Immediate help - network loop, even though bridge0 down
Alright, I need some help. This has happened a few times, and it just happened again now.
Two pfsense firewalls in a failover setup using the standard carp configuration. They're both configured to bridge the public network and the private network, because I don't control .1 (gateway). I have no choice. My servers (behind the firewall) are also using public IPs.
There's a dedicated line between the two firewalls for carp and pfsync.
Basically what's happening is, the two firewalls are looping over the bridge0 interface every once and a while (months in between…), even though bridge0 is DOWN on firewall2. Spanning tree is also on, however it's useless when the bridge interface is in a 'down' state. Carp was also reporting correctly (master/slave, not two masters).

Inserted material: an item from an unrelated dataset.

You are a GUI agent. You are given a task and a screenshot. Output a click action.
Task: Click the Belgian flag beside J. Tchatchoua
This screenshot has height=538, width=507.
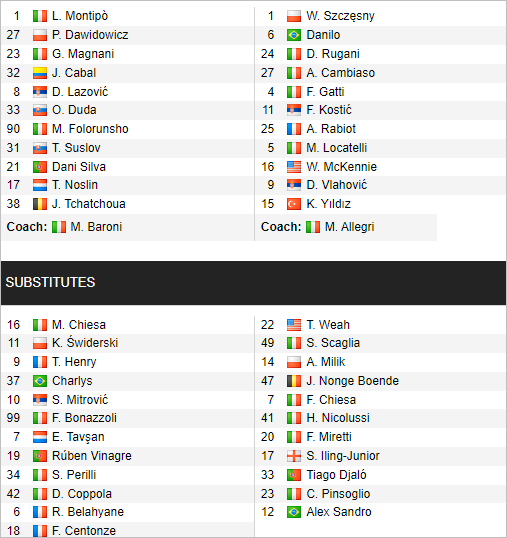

This happened a few minutes ago, resulting in about 20 minutes of downtime. I rebooted the master firewall, and about 20 minutes after it came up, the loop happened again. This time, I had our hosting company on the phone when it happened, and they confirmed. Both ports that the firewalls are in were doing 800mbps in and out, to each other. Loop.
I have exhausted all possibilities, and I need some help.
Anyone with any ideas would be greatly appreciated..
CARP won't work on bridges.
I understand that. I'm built based on this:
I'm using carp for interface state changing, not IP failover.
Anyway, my bigger concern is the fact that the bridge was passing packets, even though the interface was down.
Probably won't find much help here on that, the freebsd-net list would likely be more helpful.
I'm going to PM you a link to a 1.2 image using FreeBSD 6.3 rather than 6.2 in case this is a 6.2 glitch that's since been fixed. If you did post to freebsd-net with 6.2, someone would undoubtedly tell you to upgrade to 6.3 (if not 7.0), so this is a good first step.
I haven't posted to the list - I was waiting to see what kind of responses I got here first. For the time being I'm okay, I took down one of the firewalls.
What I think could be happening is, the dedicated carp link between the two machines may be a bad cable. Originally I didn't have spanning tree enabled on the bridges, because I wanted an instant failover, and the bridge would be down on the backup firewall anyway, so STP was pointless. So, if there was a bad cable, I could easily see the two servers fighting over who's master, and who's slave, since they would be talking over that dedicated link with a bad cable.
The ideal scenario is getting the hosting company to let me control .1, which I'm in the process of talking about with them. That would allow me to completely get rid of the bridge, and just use carp to handle .1 - done deal.
Anyway, thanks for the URL, I may set up a test environment just to check it out anyway.
By the way, if you're curious why this is such a huge deal to me, read http://forum.pfsense.org/index.php/topic,7668.0.html. We've doubled in size since then.